Current Show: Keep Taking it Apart at Note On Berlin.
My works reflect upon the limits of language and the flaws of communication. I am fascinated by the myth of a perfect language, which can express everything the mind can think of. The impossibility of such a language nurtures my artistic practice. In my time-based pieces, I investigate the question of translation from ideas to language and also from one language to another. I find this problem intriguing because it is a part of a larger philosophical question as well as it is an everyday matter.
Wittgenstein describes the relationship between the mind and the language with a metaphor of two planes. On plane I, there exists ellipses and rectangles of various sizes. These shapes are projected as circles and squares to Plane II. A great deal of data is lost in translation irreversibly between Plane I (thoughts) and II (language). As an artist who is curious about the capacity of language, my interest lies in the visual representation of this flawed process of translation.
My latest piece 'In a Manner of Speaking' is a video installation, which comments on the translation of ideas into words. The piece utilizes two techniques, live-action and stop-motion, as an analogy for thoughts and language. A performer is asked to undertake a simple task and this action is recorded on video. Afterwards, the performer reenacts the same action frame by frame to create a stop-motion version of this event. Same movement is meticulously recreated in the exact same amount of frames, however the second version results to be discrete and choppy when compared to the smoothness of the original. Translation from live-action to stop-motion alludes to the translation of thoughts into language. The final version resembles the original, however we know that something is not quite exact.

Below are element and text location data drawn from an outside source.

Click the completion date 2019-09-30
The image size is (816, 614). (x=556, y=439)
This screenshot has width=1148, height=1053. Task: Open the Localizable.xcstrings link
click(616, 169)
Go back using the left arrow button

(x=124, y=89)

Language lacks the precision and the level of abstraction in the mind, and it can only be a choppy, low-resolution replica of our thoughts.
During the shooting of 'In a Manner of Speaking', I also documented myself directing the performer for stop-motion. I used a stop-motion software to overlay the live-feed over the original video. This way, I could be as precise as possible while matching the stop-motion frames to the live-action video. Looking at the overlaid footage, I knew exactly how I should position the performer, however I did not know how to put it into words. We do not have words for the trivial movement of the eyes, the tiniest wiggle of the finger, or the openness of the lips. The process of me struggling to tell the performer how she should position herself became a metatext of the piece which gives a clear reading of the concept.